County finance staff gave councilmembers a worst-case scenario for proposals now circulating in Tallahassee that would exempt homestead properties from local property taxes. At a goals workshop, staff said 37.5% of the county’s property tax base is tied to homestead property and estimated “$110,000,000” to “$114,000,000” in annual revenue could be lost if the exemption were enacted as currently drafted.
The presentation noted that some bills being considered would hold law enforcement budgets harmless, and that HJR 201 — the resolution staff cited as an example — is drafted to take effect on 2027-01-01 if enacted: “H J R 201 ... goes into effect 01/01/2027,” the presenter said. Staff combined the general fund and the law‑enforcement fund for analysis because the sheriff’s budget is often protected in legislative drafts and could require counties to fund sheriff expenditures from the general fund if homestead revenue disappears.
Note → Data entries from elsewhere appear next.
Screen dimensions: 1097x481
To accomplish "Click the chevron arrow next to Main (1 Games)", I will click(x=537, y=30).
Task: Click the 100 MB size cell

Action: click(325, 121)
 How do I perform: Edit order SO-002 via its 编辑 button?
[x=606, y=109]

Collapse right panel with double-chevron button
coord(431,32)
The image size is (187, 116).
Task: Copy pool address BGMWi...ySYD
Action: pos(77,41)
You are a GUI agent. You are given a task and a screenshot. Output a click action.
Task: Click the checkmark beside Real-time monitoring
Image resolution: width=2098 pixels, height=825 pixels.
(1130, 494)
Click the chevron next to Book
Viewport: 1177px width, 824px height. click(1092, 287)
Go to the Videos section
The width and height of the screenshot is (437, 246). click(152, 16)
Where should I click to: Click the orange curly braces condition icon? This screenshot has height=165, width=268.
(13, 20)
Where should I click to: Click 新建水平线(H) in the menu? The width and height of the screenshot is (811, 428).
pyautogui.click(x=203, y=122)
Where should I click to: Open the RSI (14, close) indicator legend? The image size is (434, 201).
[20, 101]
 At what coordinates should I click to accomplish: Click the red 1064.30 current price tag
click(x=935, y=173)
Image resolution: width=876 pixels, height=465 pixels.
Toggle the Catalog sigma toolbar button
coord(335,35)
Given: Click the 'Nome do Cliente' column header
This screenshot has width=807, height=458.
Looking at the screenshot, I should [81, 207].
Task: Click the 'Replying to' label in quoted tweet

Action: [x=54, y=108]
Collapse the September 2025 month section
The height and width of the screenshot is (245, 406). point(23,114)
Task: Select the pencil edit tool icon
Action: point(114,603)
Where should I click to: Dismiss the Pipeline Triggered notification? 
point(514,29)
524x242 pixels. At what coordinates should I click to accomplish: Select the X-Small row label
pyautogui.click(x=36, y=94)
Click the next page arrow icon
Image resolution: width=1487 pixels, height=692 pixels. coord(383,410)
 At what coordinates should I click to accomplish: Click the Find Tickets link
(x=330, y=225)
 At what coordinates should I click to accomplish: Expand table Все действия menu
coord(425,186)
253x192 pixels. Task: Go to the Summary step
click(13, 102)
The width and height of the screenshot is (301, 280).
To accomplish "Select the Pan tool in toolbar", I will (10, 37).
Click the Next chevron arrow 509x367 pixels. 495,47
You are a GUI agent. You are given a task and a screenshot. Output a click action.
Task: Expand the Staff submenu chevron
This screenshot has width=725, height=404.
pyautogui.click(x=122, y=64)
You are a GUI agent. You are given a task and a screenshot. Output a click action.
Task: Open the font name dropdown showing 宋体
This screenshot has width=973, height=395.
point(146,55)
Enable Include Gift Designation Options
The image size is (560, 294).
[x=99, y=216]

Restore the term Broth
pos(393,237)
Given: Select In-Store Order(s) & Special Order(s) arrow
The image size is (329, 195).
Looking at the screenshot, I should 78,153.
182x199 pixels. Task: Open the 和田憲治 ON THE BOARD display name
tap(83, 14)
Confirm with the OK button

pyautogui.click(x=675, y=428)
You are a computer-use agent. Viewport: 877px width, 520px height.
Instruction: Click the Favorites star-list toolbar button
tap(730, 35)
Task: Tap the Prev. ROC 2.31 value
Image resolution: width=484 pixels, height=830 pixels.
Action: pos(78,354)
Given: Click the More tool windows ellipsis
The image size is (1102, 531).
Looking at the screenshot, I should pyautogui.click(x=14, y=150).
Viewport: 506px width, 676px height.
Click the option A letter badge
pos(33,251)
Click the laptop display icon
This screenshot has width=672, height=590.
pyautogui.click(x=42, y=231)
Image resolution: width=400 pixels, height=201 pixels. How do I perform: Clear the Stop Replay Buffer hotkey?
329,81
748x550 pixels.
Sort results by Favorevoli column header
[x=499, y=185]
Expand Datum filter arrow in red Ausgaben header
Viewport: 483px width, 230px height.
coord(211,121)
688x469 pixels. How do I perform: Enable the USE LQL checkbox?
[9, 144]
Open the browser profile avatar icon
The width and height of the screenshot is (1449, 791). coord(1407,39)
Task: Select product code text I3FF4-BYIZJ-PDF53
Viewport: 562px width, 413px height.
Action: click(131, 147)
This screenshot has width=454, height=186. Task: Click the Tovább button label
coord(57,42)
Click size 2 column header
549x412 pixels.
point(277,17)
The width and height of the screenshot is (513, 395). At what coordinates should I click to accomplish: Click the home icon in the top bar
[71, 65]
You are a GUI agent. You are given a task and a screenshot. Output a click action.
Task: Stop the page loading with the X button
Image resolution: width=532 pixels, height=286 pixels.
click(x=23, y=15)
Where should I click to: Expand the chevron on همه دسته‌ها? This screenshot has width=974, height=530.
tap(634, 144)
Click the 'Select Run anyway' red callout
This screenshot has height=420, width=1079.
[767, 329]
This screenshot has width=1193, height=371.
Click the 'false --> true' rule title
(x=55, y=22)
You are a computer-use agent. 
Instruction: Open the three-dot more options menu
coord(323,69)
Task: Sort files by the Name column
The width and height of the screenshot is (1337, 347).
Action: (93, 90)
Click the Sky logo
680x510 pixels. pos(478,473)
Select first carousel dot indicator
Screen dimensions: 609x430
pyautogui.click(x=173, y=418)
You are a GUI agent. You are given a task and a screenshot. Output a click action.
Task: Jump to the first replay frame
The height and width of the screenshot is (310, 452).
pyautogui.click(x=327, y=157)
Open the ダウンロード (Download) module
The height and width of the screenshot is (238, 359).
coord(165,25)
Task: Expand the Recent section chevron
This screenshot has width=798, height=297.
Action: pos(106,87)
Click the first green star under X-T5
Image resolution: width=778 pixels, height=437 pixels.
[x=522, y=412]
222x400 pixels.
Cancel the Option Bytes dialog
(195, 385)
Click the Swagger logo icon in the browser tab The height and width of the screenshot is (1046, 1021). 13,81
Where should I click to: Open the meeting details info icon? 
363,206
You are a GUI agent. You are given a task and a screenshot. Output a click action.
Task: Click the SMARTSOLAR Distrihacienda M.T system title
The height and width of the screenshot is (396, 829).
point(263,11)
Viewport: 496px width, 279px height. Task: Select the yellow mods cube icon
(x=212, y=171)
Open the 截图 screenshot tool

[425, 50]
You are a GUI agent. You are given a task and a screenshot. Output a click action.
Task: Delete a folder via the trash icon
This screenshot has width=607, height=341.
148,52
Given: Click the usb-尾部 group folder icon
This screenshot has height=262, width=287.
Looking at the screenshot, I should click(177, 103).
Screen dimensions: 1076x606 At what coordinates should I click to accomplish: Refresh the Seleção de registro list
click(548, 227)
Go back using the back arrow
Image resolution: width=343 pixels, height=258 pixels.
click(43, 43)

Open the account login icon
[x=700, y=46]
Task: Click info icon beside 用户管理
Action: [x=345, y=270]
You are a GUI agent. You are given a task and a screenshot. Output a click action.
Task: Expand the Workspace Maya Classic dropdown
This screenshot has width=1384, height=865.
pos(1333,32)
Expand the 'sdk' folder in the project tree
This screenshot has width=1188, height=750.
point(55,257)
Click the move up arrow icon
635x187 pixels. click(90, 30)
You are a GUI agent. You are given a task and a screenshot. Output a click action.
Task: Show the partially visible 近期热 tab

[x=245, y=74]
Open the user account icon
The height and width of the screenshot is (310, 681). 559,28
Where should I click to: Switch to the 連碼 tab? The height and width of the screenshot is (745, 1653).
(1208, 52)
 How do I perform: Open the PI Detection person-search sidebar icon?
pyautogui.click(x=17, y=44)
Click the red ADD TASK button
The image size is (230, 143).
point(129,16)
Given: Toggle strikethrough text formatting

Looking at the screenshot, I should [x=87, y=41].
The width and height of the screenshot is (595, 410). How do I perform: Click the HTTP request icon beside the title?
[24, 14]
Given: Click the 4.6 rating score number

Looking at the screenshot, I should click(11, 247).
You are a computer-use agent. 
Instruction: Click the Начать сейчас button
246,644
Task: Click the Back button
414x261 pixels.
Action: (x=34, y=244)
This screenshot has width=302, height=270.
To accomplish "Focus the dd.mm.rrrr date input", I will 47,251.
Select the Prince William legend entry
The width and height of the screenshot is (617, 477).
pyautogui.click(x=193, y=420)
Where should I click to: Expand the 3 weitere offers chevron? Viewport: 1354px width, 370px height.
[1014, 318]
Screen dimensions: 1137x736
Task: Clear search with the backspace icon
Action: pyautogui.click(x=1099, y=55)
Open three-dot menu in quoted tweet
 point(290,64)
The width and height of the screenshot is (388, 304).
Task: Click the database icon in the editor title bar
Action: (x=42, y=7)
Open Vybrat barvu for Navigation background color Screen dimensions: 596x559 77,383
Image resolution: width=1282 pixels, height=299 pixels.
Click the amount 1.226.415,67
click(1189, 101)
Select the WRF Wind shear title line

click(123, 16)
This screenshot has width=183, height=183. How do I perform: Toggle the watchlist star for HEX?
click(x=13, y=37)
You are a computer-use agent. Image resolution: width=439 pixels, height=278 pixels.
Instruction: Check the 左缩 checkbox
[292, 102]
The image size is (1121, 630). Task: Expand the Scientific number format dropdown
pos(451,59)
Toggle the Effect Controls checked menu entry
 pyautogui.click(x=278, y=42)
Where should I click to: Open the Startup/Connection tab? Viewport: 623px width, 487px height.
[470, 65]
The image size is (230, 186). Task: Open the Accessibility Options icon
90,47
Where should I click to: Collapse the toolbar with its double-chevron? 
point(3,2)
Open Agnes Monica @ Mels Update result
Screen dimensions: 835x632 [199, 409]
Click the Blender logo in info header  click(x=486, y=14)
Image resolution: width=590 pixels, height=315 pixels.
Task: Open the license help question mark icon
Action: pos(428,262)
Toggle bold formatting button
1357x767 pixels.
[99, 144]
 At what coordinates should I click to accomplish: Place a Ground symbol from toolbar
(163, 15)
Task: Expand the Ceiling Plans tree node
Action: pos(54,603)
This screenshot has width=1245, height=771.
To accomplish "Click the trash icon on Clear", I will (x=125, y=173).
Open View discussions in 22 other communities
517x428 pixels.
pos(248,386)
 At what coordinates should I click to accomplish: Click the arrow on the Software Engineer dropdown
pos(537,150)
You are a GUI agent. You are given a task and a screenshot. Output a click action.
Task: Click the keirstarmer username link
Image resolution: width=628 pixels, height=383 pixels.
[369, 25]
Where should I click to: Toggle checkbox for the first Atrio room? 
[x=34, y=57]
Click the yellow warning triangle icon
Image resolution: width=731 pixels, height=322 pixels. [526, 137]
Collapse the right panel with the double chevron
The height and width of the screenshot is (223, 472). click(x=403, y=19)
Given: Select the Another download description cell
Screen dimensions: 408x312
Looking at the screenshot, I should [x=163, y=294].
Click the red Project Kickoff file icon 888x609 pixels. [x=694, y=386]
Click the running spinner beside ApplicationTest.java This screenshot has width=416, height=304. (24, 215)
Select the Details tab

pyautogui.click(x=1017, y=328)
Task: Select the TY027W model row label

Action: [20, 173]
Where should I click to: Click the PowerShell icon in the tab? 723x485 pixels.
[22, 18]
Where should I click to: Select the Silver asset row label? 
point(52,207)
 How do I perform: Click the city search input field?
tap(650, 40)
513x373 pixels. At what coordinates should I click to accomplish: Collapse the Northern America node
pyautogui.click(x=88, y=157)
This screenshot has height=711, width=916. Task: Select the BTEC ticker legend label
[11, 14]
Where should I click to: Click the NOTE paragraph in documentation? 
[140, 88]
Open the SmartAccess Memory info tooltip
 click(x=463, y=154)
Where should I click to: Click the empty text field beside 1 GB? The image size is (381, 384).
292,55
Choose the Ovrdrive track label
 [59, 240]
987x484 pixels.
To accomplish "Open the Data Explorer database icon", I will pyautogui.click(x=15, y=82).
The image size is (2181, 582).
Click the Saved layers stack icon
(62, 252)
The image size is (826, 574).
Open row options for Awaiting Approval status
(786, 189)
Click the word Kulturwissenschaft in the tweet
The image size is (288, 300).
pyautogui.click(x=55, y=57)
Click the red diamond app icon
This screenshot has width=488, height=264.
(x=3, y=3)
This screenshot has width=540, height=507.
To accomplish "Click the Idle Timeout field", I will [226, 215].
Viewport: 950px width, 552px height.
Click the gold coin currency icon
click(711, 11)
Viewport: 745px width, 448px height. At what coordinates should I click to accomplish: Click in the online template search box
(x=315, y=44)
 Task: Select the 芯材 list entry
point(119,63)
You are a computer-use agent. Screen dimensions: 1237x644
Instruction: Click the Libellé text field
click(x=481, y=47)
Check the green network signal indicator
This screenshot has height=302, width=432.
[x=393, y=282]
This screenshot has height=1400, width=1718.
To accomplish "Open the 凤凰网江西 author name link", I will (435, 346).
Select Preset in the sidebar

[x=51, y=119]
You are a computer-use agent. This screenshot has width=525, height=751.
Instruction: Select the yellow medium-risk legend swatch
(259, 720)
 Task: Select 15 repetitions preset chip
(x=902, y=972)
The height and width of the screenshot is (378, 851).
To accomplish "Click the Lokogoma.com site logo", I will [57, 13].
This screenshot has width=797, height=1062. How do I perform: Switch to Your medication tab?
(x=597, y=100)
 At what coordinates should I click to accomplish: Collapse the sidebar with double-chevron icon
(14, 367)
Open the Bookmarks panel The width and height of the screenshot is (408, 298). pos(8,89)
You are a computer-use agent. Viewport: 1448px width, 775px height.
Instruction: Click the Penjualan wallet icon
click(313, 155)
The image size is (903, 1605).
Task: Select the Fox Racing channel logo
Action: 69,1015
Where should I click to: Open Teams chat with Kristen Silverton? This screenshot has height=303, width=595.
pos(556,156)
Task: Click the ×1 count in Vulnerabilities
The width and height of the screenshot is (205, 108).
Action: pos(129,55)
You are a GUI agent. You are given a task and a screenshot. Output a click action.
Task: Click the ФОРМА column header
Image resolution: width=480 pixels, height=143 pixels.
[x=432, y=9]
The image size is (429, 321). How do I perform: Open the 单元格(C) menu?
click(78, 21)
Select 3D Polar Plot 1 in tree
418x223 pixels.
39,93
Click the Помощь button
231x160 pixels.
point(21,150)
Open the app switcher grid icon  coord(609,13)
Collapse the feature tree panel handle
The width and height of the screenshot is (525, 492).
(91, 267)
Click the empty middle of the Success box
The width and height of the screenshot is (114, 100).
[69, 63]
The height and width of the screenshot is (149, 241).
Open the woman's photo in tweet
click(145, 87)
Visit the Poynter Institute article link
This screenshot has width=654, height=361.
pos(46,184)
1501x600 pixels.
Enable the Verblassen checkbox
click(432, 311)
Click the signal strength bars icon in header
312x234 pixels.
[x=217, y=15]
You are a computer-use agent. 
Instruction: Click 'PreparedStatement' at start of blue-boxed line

Staff walked the council through fund-by-fund estimates and concluded that mandated payments, public safety and core administrative services together account for the vast majority of the county’s general revenue. The presenter said those three categories total roughly $283,000,000 out of $342,000,000 in general revenues and that even eliminating all discretionary spending would not eliminate the projected shortfall: “If you did not address this from the revenue side ... you would have to find ... $51,000,000 within mandated payments, public safety, and core administrative services.”
Councilmembers asked about timing, contingency planning and possible state or federal remedies. Several members said the fiscal impact might not be immediate — one estimated it could take three to six years to fully implement — but agreed the county should plan now. Council directed staff to continue contingency analysis and to prepare options for core‑service prioritization during the upcoming budget cycle.
What’s next: staff will share the workshop data and more detailed fund-level estimates with the council and seek permission to present a short “Volusia story” to the county’s legislative delegation. The county also agreed to pursue an internal process to define core services and timelines for any proposed reductions or phased changes.